- **Data to process**:

+++

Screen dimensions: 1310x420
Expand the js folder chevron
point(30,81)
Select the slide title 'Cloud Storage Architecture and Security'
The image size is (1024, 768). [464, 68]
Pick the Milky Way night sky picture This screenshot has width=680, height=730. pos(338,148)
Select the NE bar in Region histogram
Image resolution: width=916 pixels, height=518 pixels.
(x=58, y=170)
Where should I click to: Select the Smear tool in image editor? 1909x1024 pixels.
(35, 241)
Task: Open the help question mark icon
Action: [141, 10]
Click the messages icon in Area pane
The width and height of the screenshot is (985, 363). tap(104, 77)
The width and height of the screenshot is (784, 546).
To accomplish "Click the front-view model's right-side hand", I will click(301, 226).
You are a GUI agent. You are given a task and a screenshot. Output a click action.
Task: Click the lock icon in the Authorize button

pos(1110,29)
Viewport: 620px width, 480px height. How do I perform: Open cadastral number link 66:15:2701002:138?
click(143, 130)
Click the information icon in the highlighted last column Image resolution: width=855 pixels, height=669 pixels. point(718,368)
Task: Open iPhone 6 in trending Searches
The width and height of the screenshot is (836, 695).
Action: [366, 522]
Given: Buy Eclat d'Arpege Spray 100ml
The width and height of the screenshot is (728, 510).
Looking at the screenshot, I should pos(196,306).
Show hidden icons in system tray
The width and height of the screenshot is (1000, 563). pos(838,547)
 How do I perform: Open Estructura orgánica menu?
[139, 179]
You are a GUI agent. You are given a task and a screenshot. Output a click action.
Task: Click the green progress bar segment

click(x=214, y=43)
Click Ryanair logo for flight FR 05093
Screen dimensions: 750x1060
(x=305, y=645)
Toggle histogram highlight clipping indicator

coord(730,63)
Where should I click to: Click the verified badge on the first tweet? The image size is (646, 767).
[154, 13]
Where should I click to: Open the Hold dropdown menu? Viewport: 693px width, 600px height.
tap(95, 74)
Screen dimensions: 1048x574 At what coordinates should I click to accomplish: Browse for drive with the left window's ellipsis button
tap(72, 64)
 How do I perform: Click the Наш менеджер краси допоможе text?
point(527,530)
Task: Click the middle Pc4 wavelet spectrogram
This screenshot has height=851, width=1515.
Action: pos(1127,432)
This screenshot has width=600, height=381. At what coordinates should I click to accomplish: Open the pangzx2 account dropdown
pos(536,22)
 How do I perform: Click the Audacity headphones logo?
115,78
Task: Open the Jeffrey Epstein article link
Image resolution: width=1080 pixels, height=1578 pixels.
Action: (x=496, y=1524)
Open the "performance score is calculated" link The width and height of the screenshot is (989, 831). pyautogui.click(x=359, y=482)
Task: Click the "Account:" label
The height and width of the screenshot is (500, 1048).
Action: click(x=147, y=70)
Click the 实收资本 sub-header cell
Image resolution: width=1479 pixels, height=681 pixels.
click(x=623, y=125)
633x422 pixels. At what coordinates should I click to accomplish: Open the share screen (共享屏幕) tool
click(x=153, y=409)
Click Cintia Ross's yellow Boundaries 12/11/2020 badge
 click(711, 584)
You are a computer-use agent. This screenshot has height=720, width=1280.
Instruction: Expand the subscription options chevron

+++

From the line holding "How do I perform: Click the Audacity" through the last line above, reproduce each line exactly and add nothing.

 How do I perform: Click the Audacity headphones logo?
115,78
Task: Open the Jeffrey Epstein article link
Image resolution: width=1080 pixels, height=1578 pixels.
Action: (x=496, y=1524)
Open the "performance score is calculated" link The width and height of the screenshot is (989, 831). pyautogui.click(x=359, y=482)
Task: Click the "Account:" label
The height and width of the screenshot is (500, 1048).
Action: click(x=147, y=70)
Click the 实收资本 sub-header cell
Image resolution: width=1479 pixels, height=681 pixels.
click(x=623, y=125)
633x422 pixels. At what coordinates should I click to accomplish: Open the share screen (共享屏幕) tool
click(x=153, y=409)
Click Cintia Ross's yellow Boundaries 12/11/2020 badge
 click(711, 584)
You are a computer-use agent. This screenshot has height=720, width=1280.
Instruction: Expand the subscription options chevron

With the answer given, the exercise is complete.